Текст для чтения:
....
Те же, которые осенены Божественным единением, воскликнут:
Пришел Последний День,
завеса пала
перед покоем сокровенным Единенья,
и тогда
разлука с Другом
загрохотала барабаном
отделённости и смерти.
(Тафсир-и Ансари, том 2, с. 538)
Познавшие, чьи сердца просветлены, как-то увидели Рабию бегущей. В одной руке она держала горящую головёшку, в другой – бадью с водой. Её спросили: «О госпожа будущей жизни, куда ты направляешься и с какой целью?»
Рабия ответила: «Иду предать небеса огню и залить огонь геенны. Так Божьи странники могут преодолеть эти две завесы и ясно увидеть истинную цель. Тогда, утратив внешнее, раб может по-настоящему служить Господу. Ныне же не найти никого, кто служит Богу ради Него самого, не уповая на рай и не страшась геенны».
(Афлаки, Манакиб аль-арифин)
Как-то в присутствии Рабии Суфьян Саури воздел руки вверх и помолился: «Господи, ниспошли мне благополучие (саламат)».
Рабия залилась слезами.
– Отчего ты плачешь? – спросил он.
– Я оплакиваю тебя, – ответила Рабия.
– Но почему?
– Ты не понимаешь, что в этом мире благополучие растёт из отказа от него, а ты развращён им.
(Джами, Нафахат аль-унсунс; Ибн Джаузи, Сифат ас-сафват)
Суфьян Саури как-то спросил Рабию:
– Какое средство даёт рабу надежду приблизиться к Богу?
– Знание, что раб любит только Его, в этом мире и в будущем, – ответила Рабия.
(Джами, Нафахат аль-унс)
Рабия также говорила: «Не горести мои меня печалят, я сокрушаюсь об их нехватке».
(Джами, Нафахат аль-унс)
Передают, что однажды Рабия вырыла себе могилу прямо в доме и ежедневно, утром и вечером, стоя на ее краю, произносила: «Завтра ты будешь здесь».
А затем ревностно приступала к молитвам. Она следовала этому ритуалу сорок лет, до самой смерти.
(Ибн Карбалаи, Раузат аль-джинан, том 1, с. 192)
....
Доступные данные:

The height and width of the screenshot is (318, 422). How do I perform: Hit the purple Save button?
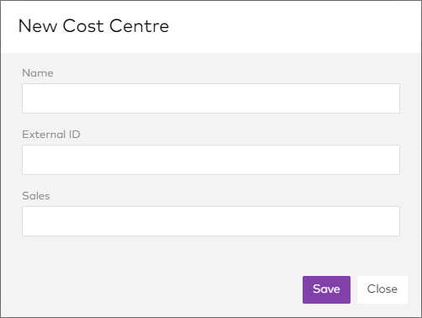tap(326, 289)

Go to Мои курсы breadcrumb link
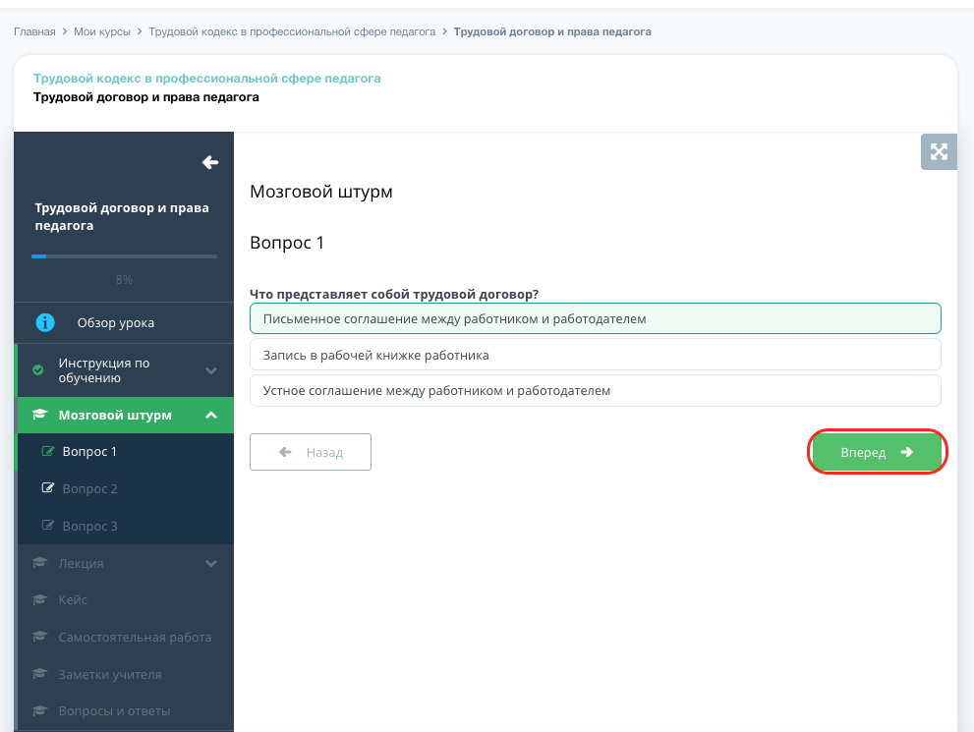click(x=102, y=31)
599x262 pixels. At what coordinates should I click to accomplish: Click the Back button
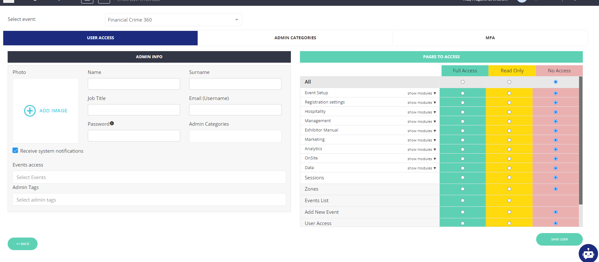pos(23,244)
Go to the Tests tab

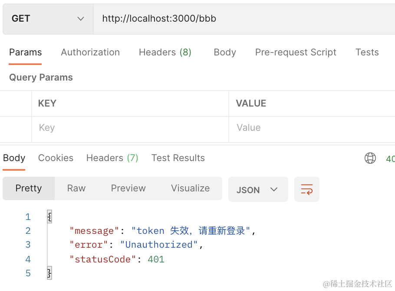click(367, 52)
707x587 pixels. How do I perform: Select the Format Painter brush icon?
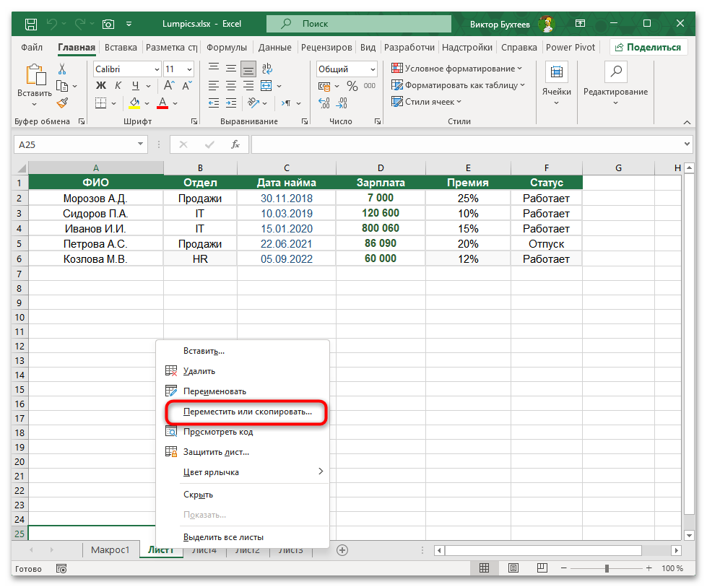pyautogui.click(x=64, y=102)
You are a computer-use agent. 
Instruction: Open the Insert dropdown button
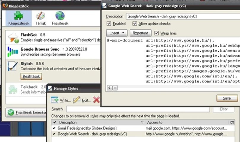click(x=117, y=33)
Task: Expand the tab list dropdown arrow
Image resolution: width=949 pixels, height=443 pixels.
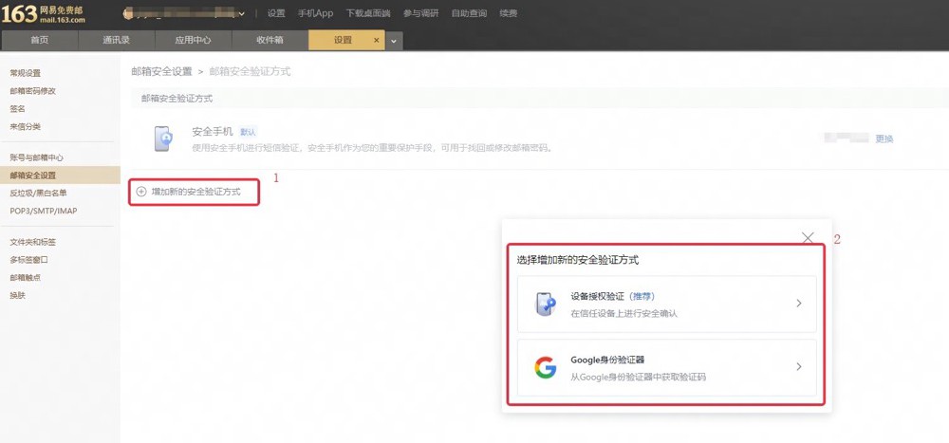Action: click(394, 41)
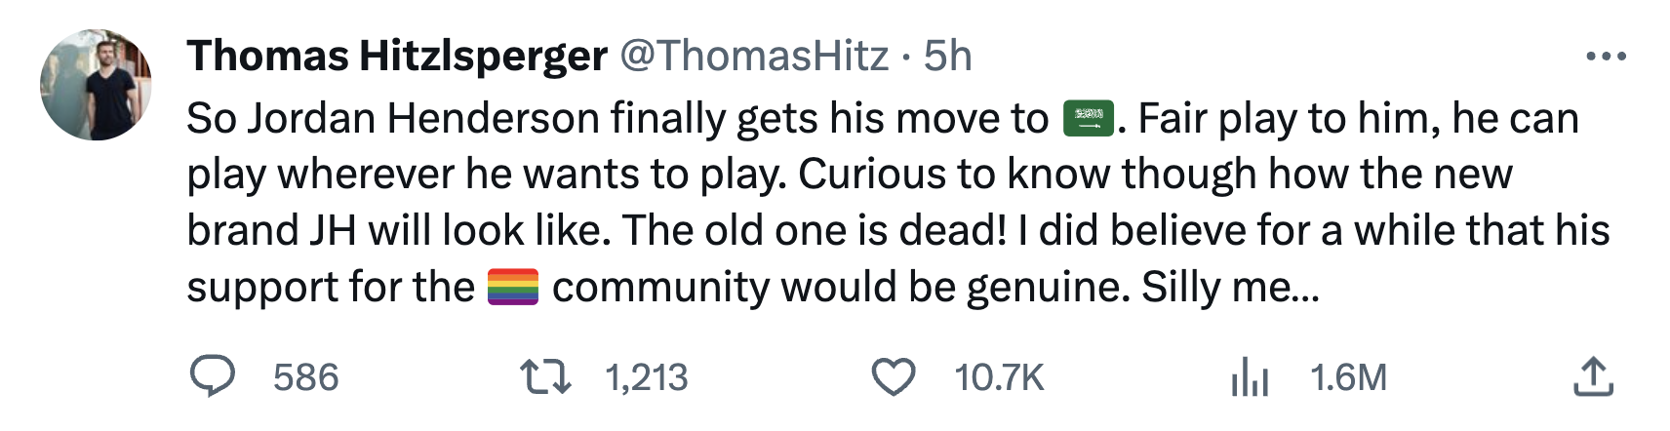Click the "Silly me..." tweet ending text
1670x431 pixels.
pyautogui.click(x=1229, y=288)
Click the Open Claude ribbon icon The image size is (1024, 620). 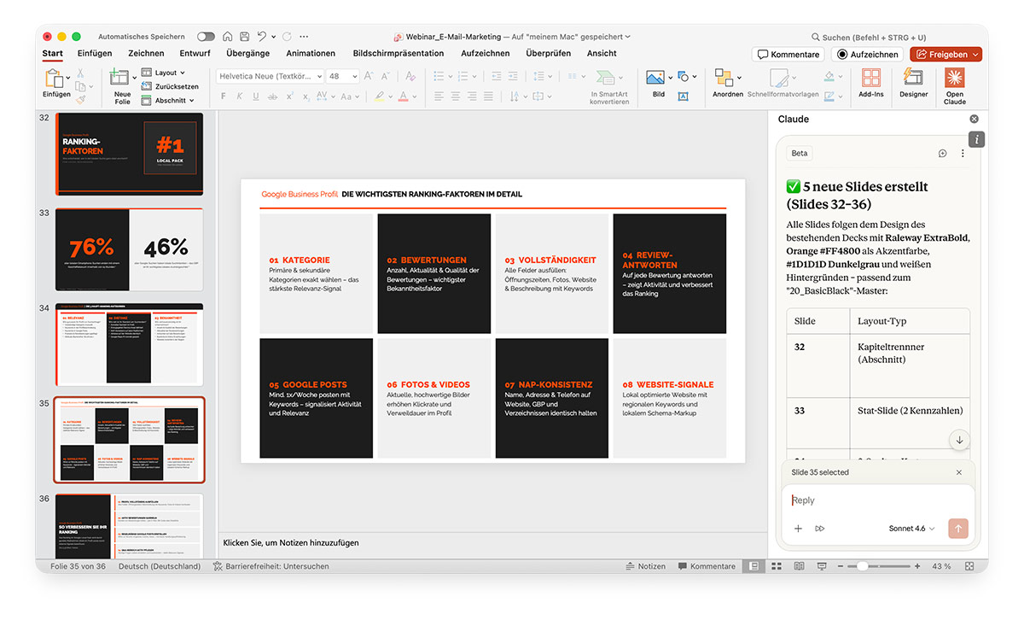coord(954,84)
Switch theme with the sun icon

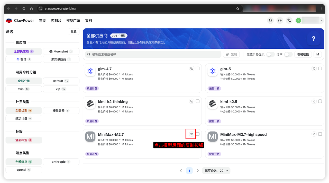pyautogui.click(x=280, y=21)
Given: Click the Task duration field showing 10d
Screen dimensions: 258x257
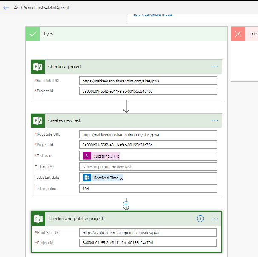Looking at the screenshot, I should (x=148, y=189).
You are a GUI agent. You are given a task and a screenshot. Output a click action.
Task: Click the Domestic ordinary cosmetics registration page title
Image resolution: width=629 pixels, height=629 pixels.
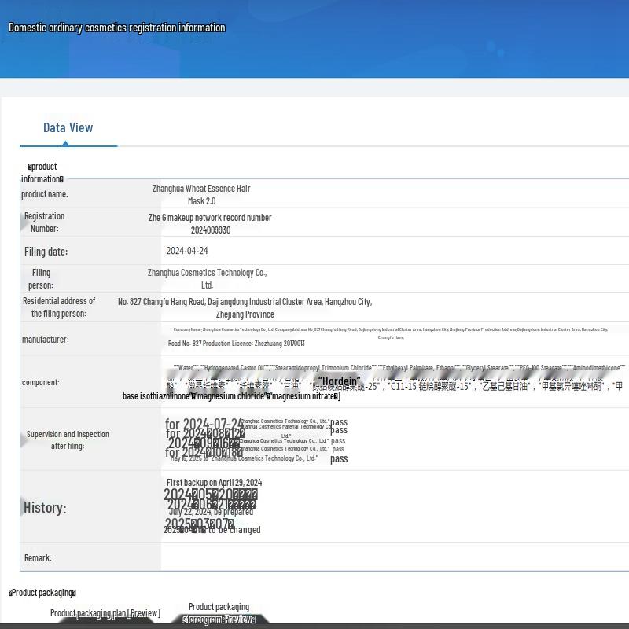pyautogui.click(x=116, y=28)
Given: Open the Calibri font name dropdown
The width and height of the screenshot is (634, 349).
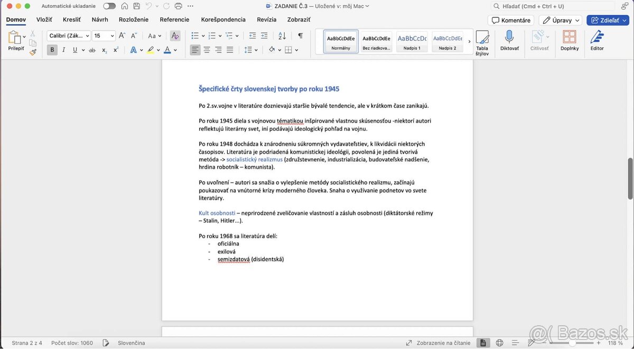Looking at the screenshot, I should click(68, 36).
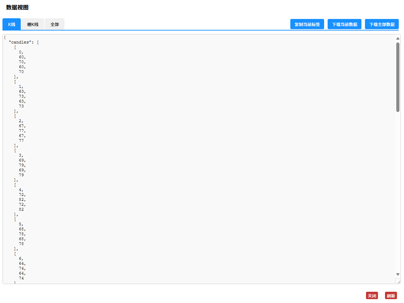The width and height of the screenshot is (404, 303).
Task: Click the 复制当前标签 button
Action: [x=307, y=24]
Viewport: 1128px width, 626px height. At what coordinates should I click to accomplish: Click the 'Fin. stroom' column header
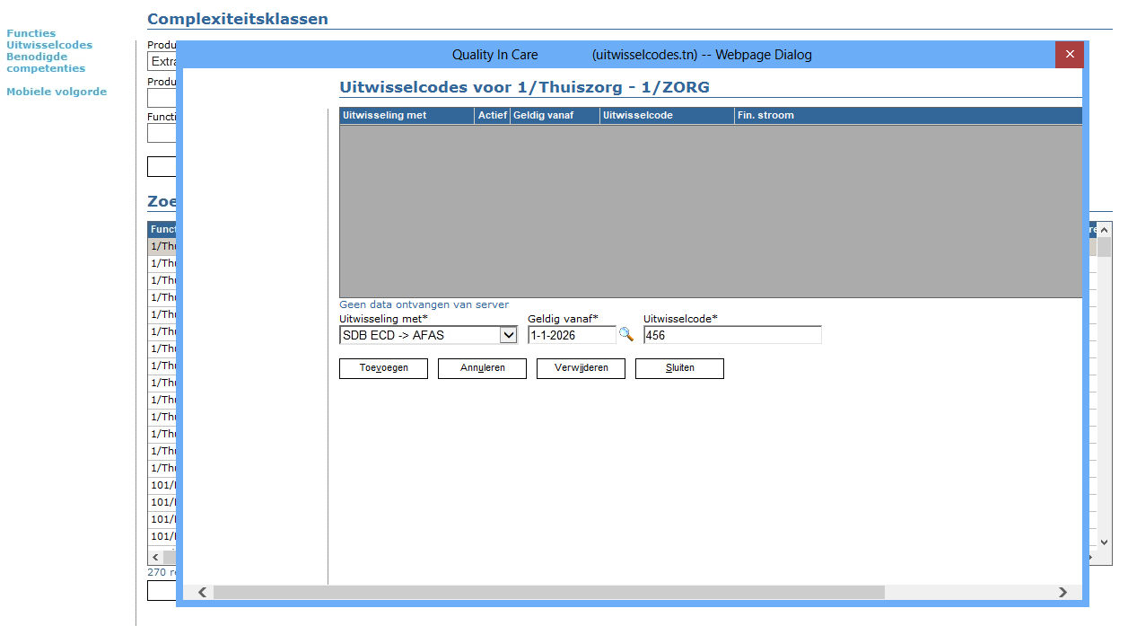(x=765, y=116)
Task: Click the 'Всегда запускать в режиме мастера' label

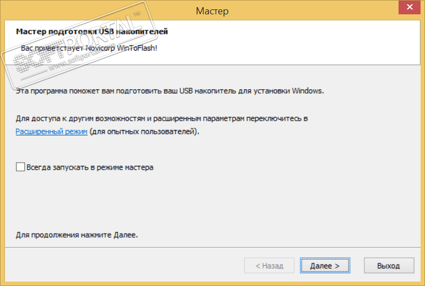Action: pyautogui.click(x=89, y=167)
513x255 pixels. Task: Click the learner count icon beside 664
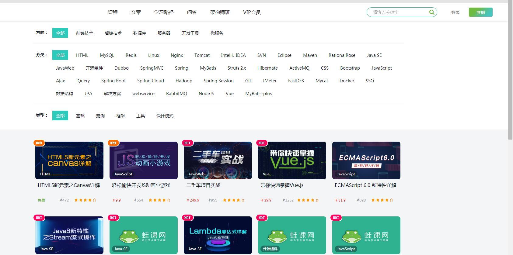coord(135,200)
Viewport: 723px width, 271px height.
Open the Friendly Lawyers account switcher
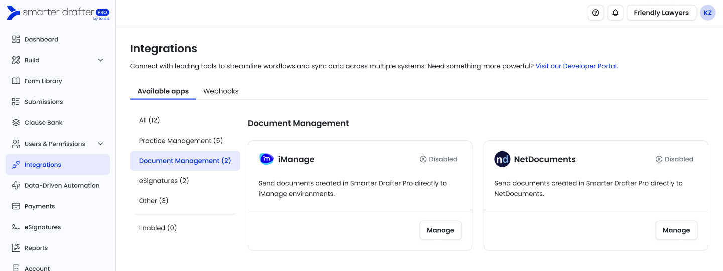661,13
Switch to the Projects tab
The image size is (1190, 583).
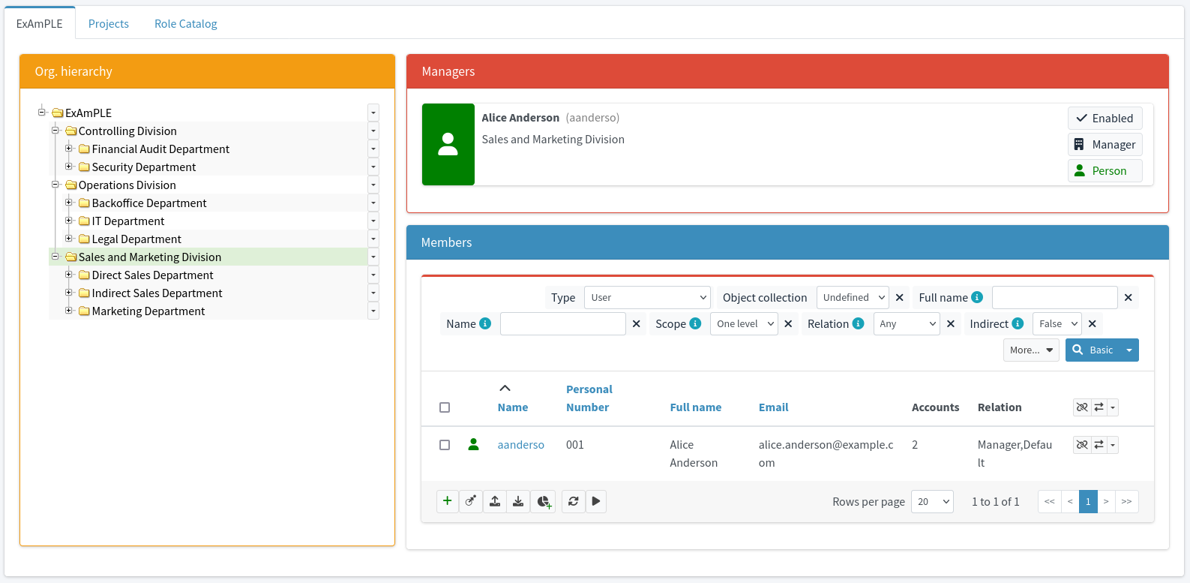[x=109, y=24]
....
Задание: Соответствуют ли отрывку о Рабии утверждения (a) Рабия несла в одной руке горящую головёшку, а в другой бадью с водой; (b) Суфьян Саури просил у Господа богатства; (c) Рабия соблюдала ритуал у своей могилы десять лет? Для каждого ответьте «да» или «нет» и приведите решающие слова отрывка в кавычках. Элементы представляют собой отдельный материал и с отрывком о Рабии не связаны.

Решение задания:
(a) Да: «В одной руке она держала горящую головёшку, в другой – бадью с водой».
(b) Нет: «Господи, ниспошли мне благополучие (саламат)».
(c) Нет: «Она следовала этому ритуалу сорок лет, до самой смерти».